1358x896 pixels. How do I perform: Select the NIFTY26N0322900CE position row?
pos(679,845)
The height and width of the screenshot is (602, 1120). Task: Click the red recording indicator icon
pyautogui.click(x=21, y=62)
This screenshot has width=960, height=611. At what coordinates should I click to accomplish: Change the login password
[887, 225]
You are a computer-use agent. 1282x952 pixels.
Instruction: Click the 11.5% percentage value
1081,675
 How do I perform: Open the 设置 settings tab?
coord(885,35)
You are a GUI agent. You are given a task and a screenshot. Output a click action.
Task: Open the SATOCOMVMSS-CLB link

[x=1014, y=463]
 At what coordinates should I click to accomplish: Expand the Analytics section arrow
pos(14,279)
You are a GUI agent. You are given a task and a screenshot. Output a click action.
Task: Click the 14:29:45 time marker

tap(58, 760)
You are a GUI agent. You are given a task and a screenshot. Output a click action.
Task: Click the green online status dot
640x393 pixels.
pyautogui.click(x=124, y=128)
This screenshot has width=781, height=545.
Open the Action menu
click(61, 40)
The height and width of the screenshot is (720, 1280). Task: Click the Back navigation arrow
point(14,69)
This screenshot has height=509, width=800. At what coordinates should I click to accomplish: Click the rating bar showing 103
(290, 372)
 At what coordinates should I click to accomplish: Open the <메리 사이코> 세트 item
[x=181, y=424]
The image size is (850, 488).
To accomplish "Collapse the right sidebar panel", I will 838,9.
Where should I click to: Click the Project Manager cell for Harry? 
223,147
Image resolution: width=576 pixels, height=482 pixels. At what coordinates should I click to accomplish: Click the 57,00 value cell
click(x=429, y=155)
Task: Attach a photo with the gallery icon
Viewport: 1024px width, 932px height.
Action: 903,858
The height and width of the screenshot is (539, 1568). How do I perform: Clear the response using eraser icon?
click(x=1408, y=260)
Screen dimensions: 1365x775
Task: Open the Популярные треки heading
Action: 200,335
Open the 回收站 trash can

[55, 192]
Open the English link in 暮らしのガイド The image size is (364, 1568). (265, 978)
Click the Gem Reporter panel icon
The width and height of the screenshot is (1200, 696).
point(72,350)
=====
YOUR OBJECTIVE: With the line containing "How do I perform: Open the 设置 settings tab?" as the start and the last line of the entries as the end, print that whole span exactly.

ANSWER SPACE:
 How do I perform: Open the 设置 settings tab?
coord(885,35)
You are a GUI agent. You are given a task and a screenshot. Output a click action.
Task: Open the SATOCOMVMSS-CLB link

[x=1014, y=463]
 At what coordinates should I click to accomplish: Expand the Analytics section arrow
pos(14,279)
You are a GUI agent. You are given a task and a screenshot. Output a click action.
Task: Click the 14:29:45 time marker

tap(58, 760)
You are a GUI agent. You are given a task and a screenshot. Output a click action.
Task: Click the green online status dot
640x393 pixels.
pyautogui.click(x=124, y=128)
This screenshot has width=781, height=545.
Open the Action menu
click(61, 40)
The height and width of the screenshot is (720, 1280). Task: Click the Back navigation arrow
point(14,69)
This screenshot has height=509, width=800. At what coordinates should I click to accomplish: Click the rating bar showing 103
(290, 372)
 At what coordinates should I click to accomplish: Open the <메리 사이코> 세트 item
[x=181, y=424]
The image size is (850, 488).
To accomplish "Collapse the right sidebar panel", I will 838,9.
Where should I click to: Click the Project Manager cell for Harry? 
223,147
Image resolution: width=576 pixels, height=482 pixels. At what coordinates should I click to accomplish: Click the 57,00 value cell
click(x=429, y=155)
Task: Attach a photo with the gallery icon
Viewport: 1024px width, 932px height.
Action: 903,858
The height and width of the screenshot is (539, 1568). How do I perform: Clear the response using eraser icon?
click(x=1408, y=260)
Screen dimensions: 1365x775
Task: Open the Популярные треки heading
Action: 200,335
Open the 回收站 trash can

[55, 192]
Open the English link in 暮らしのガイド The image size is (364, 1568). (265, 978)
Click the Gem Reporter panel icon
The width and height of the screenshot is (1200, 696).
point(72,350)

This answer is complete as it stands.